Hak ile batılın, aydınlık ile karanlıkların ve iyiler ile kötülerin bitmeyen bir savaştır bu. Âdem ile Şeytan arasında cennette başlayan ve sonra dünyada devam eden bu mücadele kıyamet kopuncaya kadar da bu doğrultuda sürecektir.
İnsanlık tarihinin bildiğimiz dönemlerine baktığımızda, gördüğümüz şudur: Kötüler her zaman çoğunlukta olagelmiştir. Buna bağlı olarak iktidarları da daha uzun olmuştur. Dillere destan olan ve asırlar boyu anlatılagelen icraatları ise zulümleridir. Bu zulümler gerek kutsal kitaplarda ve gerekse insanların bize bıraktıkları eserlerde de önemli bir yer alırlar. Ancak değişen bir ey olmaz. İyilerle kötülerin bitmeyen savaşları hayatın her alanında sürüp gidiyor.
Hak doğru olandır. Doğru olan haktır. Doğruluk bir yoldur, dosdoğru bir yol. İyiler, doğru yolda olanlar, doğru yolda yürüyenlerdir. Bu öyle bir yol ki, dört bir yanı, yani sağı, solu, arkası ve önü de kötülüklerle, karanlıklarla sarılıdır.
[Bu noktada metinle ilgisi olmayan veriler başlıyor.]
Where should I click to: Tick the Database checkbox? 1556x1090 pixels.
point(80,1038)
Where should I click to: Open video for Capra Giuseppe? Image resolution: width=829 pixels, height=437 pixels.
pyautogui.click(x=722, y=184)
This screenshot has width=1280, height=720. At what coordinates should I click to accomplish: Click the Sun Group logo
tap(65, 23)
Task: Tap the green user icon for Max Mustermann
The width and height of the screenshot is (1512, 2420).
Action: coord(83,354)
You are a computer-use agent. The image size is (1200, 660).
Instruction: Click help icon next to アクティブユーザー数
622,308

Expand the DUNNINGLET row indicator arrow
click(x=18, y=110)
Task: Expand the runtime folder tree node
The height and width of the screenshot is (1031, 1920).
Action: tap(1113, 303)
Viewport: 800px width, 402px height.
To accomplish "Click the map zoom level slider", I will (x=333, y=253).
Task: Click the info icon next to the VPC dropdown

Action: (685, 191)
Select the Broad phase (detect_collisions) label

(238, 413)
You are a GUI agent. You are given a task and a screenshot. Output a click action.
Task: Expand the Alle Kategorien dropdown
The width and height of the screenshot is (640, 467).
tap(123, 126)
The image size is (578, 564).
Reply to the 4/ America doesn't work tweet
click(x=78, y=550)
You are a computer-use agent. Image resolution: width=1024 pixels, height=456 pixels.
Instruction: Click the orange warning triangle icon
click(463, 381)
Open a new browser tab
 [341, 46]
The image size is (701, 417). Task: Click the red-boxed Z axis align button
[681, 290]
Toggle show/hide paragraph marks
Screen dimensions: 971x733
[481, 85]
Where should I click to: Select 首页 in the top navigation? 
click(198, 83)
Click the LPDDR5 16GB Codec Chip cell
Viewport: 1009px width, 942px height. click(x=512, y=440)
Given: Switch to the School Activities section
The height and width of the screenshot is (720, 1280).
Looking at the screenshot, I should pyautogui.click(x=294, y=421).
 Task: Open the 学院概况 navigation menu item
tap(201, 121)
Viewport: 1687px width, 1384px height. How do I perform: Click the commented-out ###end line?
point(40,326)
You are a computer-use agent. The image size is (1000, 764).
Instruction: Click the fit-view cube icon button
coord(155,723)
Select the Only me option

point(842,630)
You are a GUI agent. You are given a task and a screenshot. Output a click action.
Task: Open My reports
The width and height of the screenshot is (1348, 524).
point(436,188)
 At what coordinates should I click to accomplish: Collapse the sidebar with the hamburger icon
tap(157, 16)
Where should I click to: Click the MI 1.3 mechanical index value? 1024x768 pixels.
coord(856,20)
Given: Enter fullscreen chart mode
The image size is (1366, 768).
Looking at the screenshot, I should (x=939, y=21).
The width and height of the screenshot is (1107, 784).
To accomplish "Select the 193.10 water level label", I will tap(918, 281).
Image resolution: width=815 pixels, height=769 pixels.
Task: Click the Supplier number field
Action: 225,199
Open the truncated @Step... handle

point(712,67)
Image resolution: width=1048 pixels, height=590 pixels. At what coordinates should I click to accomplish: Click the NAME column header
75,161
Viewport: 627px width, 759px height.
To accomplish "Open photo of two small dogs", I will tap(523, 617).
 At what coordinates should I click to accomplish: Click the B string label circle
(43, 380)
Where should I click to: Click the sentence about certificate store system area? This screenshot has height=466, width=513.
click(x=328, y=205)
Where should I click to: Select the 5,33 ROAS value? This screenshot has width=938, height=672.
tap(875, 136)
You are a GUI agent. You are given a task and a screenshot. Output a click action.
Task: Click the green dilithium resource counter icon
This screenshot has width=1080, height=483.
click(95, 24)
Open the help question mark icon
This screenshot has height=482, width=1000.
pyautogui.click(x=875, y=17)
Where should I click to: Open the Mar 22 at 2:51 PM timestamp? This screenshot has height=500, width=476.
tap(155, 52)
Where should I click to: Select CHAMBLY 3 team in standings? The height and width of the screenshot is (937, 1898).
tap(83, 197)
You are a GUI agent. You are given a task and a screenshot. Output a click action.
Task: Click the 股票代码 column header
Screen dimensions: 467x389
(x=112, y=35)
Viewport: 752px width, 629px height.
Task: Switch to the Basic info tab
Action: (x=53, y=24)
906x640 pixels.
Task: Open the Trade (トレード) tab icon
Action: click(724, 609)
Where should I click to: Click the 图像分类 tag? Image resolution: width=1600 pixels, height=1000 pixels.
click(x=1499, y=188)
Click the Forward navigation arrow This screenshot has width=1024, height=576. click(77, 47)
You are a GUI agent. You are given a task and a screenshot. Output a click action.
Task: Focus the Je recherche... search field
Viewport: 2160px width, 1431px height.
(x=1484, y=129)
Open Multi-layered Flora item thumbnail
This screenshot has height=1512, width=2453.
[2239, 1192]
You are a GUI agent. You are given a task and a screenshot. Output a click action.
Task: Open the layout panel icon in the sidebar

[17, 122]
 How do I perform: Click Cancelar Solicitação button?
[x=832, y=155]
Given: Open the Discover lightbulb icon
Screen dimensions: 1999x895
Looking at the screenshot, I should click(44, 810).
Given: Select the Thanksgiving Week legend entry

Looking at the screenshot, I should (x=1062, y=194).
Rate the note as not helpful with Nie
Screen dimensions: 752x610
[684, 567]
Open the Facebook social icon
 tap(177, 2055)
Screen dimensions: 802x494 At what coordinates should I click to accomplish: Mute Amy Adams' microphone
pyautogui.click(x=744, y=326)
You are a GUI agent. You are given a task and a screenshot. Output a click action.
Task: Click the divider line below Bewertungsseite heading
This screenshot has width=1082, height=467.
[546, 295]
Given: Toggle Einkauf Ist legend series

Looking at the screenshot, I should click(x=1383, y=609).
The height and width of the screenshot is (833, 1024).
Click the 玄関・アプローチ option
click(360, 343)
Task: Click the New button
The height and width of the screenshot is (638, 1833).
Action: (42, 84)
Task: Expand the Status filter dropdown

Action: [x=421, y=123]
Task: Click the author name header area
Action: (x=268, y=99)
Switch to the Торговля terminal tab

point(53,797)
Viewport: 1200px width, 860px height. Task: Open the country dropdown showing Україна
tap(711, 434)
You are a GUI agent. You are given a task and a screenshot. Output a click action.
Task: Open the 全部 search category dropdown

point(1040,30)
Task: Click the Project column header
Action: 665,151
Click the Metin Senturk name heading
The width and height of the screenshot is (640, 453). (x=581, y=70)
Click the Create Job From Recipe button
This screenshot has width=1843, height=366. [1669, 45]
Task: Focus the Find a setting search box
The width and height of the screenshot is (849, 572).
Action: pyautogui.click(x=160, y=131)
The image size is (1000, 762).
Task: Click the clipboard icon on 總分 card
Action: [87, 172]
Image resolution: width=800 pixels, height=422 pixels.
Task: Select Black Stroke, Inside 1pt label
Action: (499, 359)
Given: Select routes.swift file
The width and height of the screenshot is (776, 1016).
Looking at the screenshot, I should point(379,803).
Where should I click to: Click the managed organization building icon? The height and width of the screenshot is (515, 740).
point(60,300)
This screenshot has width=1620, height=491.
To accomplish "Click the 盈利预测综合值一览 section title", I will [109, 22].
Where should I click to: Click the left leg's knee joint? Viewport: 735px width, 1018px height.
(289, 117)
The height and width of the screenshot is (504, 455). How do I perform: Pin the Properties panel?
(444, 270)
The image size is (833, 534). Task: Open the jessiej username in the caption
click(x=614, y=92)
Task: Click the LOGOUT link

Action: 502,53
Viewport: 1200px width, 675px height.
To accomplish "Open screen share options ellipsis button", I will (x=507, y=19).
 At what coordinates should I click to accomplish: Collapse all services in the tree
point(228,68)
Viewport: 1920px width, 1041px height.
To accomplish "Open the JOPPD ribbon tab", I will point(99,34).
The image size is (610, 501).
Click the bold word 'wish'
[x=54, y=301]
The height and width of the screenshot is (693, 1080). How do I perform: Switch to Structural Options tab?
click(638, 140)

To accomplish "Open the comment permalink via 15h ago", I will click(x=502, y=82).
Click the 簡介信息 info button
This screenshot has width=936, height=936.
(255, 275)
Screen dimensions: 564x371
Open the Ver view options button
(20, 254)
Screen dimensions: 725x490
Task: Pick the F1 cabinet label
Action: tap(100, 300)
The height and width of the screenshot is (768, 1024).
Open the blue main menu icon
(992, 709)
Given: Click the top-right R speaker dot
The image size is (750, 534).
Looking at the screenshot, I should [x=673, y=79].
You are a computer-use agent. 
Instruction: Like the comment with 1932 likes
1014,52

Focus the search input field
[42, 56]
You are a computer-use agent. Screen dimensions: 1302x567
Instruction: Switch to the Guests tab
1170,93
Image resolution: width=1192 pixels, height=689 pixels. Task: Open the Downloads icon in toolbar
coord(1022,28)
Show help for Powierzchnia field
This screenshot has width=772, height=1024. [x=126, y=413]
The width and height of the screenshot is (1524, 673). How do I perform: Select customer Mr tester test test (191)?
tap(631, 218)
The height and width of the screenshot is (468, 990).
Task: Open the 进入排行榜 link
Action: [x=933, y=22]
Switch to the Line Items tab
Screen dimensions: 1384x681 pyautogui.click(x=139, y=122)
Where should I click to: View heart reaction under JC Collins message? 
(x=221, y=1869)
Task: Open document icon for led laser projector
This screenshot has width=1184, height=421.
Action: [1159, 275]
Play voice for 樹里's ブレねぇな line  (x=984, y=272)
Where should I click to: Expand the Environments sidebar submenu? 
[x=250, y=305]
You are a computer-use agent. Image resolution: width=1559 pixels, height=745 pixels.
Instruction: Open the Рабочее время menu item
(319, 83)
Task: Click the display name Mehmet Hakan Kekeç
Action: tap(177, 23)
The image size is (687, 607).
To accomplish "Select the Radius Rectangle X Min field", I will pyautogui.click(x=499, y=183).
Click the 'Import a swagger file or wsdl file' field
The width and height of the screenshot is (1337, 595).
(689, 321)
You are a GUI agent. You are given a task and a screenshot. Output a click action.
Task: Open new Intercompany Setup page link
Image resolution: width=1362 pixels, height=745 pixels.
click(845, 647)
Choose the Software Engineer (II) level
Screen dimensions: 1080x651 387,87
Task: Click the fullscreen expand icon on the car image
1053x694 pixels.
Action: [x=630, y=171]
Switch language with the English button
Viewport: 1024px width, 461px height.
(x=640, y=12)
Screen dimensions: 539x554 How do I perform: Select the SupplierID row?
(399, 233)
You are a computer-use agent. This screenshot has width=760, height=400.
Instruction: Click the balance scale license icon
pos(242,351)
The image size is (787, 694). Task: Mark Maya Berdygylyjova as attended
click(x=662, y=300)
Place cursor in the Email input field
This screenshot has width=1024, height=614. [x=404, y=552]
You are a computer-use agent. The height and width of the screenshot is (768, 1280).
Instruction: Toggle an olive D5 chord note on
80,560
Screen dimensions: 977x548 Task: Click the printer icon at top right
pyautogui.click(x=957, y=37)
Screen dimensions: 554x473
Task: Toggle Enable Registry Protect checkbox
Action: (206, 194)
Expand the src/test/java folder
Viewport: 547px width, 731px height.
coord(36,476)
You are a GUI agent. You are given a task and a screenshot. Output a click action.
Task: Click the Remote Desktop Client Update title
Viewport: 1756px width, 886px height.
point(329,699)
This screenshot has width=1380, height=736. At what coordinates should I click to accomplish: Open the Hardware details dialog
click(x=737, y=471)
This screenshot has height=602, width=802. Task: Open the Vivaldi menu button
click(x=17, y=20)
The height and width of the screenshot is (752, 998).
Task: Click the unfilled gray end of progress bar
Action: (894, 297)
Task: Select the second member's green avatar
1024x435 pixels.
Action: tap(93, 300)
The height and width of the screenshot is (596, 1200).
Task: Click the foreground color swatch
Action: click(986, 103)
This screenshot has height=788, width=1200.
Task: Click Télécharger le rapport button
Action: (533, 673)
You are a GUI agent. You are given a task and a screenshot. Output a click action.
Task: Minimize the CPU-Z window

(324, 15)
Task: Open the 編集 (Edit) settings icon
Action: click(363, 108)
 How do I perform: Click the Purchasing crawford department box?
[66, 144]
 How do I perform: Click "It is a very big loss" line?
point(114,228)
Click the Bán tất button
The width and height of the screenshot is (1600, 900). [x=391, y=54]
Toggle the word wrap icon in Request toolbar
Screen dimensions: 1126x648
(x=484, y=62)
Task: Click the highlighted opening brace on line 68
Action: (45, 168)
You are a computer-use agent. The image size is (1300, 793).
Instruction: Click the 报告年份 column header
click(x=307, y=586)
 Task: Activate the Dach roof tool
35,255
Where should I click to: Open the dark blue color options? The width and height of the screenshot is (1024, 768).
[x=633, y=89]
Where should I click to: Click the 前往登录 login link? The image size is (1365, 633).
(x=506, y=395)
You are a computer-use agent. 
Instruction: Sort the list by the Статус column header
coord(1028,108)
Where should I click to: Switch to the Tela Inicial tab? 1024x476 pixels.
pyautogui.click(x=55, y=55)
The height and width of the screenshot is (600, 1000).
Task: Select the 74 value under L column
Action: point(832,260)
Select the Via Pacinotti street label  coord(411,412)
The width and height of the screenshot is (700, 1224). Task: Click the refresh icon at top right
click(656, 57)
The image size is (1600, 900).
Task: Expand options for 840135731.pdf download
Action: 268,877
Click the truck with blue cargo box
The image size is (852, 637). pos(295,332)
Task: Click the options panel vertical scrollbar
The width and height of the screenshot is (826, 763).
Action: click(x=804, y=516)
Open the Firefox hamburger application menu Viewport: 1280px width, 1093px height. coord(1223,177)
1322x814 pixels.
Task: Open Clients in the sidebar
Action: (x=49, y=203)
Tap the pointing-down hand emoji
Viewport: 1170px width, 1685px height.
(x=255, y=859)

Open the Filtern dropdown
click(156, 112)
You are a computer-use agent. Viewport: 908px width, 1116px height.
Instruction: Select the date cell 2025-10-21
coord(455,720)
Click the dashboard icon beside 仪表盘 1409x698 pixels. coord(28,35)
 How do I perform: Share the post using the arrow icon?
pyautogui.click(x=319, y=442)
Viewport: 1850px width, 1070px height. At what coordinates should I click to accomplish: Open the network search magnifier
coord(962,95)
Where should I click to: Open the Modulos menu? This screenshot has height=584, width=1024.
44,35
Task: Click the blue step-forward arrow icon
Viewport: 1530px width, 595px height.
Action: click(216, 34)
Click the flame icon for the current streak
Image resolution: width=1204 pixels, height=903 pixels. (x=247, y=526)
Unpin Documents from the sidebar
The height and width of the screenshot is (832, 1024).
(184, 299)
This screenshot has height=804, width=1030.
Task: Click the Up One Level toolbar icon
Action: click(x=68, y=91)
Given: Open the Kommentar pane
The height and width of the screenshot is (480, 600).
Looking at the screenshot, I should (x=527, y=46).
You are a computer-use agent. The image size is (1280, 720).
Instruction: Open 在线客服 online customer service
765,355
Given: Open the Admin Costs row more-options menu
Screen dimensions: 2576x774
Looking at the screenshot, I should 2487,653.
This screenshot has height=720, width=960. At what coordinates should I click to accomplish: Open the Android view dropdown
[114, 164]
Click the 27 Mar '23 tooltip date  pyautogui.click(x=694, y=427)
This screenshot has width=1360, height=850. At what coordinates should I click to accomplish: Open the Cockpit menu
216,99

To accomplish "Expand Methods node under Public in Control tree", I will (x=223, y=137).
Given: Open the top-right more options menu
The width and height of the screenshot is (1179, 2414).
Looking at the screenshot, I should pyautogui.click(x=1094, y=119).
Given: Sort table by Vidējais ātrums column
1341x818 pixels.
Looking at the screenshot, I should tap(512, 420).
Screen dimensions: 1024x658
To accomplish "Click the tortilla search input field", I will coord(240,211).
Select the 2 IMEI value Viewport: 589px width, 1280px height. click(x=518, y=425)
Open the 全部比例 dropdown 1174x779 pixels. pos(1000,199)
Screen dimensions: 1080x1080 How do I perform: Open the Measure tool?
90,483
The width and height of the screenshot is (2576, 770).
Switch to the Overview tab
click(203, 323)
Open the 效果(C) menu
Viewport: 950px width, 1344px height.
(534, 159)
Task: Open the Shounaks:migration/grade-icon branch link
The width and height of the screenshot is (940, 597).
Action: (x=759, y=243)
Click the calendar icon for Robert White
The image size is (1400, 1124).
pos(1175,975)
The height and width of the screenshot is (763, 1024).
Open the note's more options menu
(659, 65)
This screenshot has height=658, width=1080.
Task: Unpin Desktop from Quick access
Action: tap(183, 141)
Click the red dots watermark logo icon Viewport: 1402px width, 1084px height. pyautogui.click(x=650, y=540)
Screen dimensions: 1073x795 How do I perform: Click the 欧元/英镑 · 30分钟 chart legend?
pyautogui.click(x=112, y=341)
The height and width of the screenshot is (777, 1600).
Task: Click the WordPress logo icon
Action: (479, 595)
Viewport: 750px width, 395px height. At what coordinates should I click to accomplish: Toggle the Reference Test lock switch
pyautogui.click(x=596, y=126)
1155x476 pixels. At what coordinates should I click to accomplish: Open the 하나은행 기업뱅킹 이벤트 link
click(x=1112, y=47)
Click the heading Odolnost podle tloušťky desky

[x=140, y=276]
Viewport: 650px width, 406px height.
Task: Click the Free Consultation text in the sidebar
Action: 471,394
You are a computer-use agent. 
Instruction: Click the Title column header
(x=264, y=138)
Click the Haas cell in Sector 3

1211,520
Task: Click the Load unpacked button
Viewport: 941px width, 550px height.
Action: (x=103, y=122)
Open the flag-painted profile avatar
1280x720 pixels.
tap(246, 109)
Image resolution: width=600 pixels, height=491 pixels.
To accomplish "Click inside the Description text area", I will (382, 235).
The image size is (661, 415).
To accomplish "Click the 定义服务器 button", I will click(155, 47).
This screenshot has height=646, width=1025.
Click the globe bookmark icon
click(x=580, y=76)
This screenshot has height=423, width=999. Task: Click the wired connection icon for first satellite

Bu sarılma aynı zamanda bir kuşatılma ve sürekli bir tacizdir de. Şeytanın ve onun izinde gidenlerin kuşatması ve tacizidir bu…
İyilerin dosdoğru yoldaki ilerleyişleri kötülerin onlara yönelik bitmeyen saldırıları, tacizleri ve hayatın her alanında bitmeyen zulümleri altında devam eder. Bu saldırılar o kadar şiddetlidir ki, kimi iyiler ayaklarına, akıllarına, gözlerine ve ellerine takılan engellere yenik düşerler. Kimileri de takıldıkları engellere, aldıkları yaralara ve yaşadıkları tökezlemelere rağmen alınlarının akı ile yollarının sonuna varırlar. Asıl kazananlar da onlardır. Çünkü başları dik, duruşları onurlu ve yürüyüşleri aydınlık saçaraktır. İşte onlar Musa’lardır, İbrahim’ler, Yusuf’lar, İsa’lar ve Muhammed’lerdir. İster vücutları demir taraklarla taransın, ister ateşe atılsınlar ve ister asılsınlar, kötülerin onlara her bir kötülüğü onların şahsında bir aydınlığa dönüşür ve kendilerinden sonra gelenlere yol olur.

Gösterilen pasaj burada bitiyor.